>> Begin Material for this task
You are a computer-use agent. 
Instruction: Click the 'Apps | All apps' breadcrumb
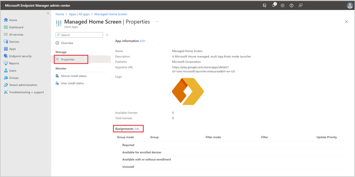pyautogui.click(x=79, y=14)
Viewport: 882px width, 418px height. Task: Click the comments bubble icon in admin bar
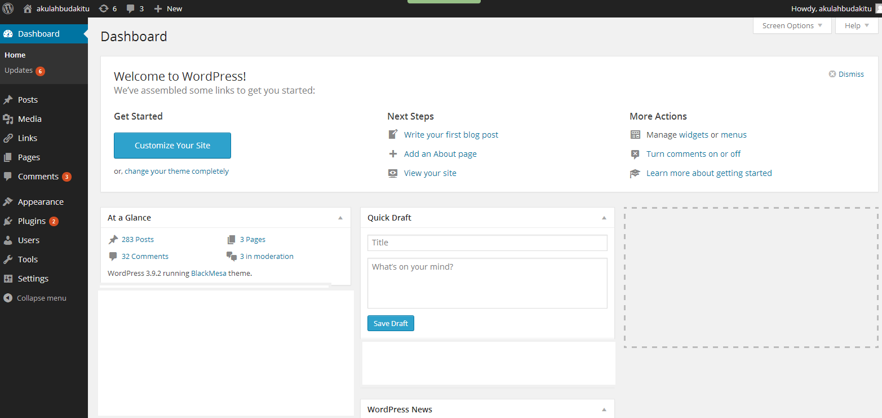[x=131, y=8]
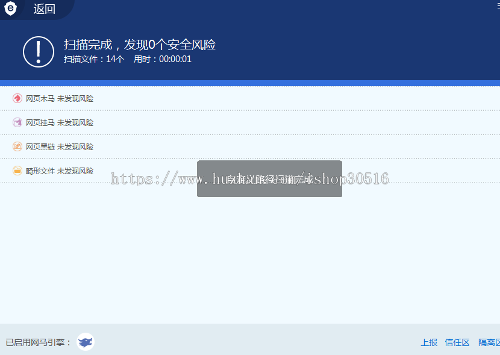
Task: Open the 信任区 trust zone link
Action: pos(457,342)
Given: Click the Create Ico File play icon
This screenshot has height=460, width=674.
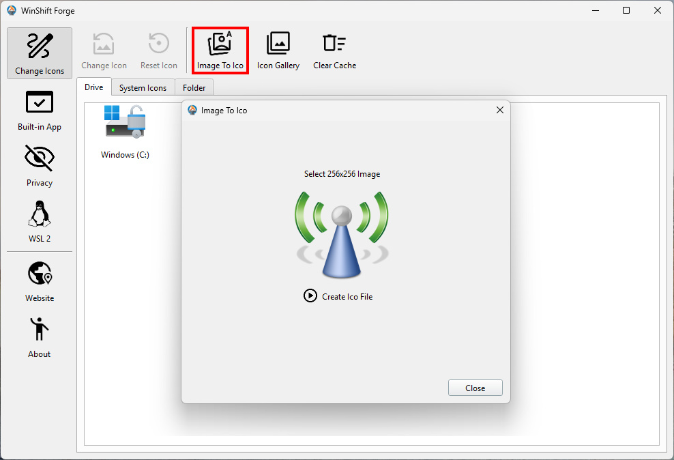Looking at the screenshot, I should point(310,296).
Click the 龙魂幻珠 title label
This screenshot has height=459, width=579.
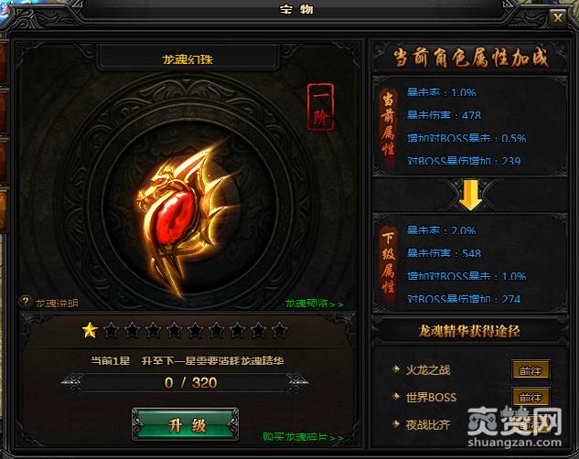pos(188,59)
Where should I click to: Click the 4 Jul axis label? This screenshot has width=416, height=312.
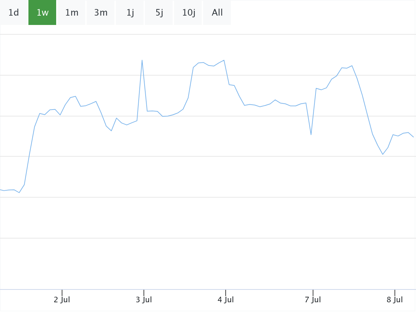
>> End Material for this task
→ Task goal: Reproduce the text of all the records above word for word, leaving out the pictures.

→ Answer for this exercise:
You are a computer-use agent. 
Instruction: Click the 'Apps | All apps' breadcrumb
pyautogui.click(x=79, y=14)
Viewport: 882px width, 418px height. Task: Click the comments bubble icon in admin bar
[x=131, y=8]
Task: Open the 信任区 trust zone link
Action: pos(457,342)
Given: Click the Create Ico File play icon
This screenshot has height=460, width=674.
Looking at the screenshot, I should point(310,296).
Click the 龙魂幻珠 title label
This screenshot has height=459, width=579.
pos(188,59)
Where should I click to: Click the 4 Jul axis label? This screenshot has width=416, height=312.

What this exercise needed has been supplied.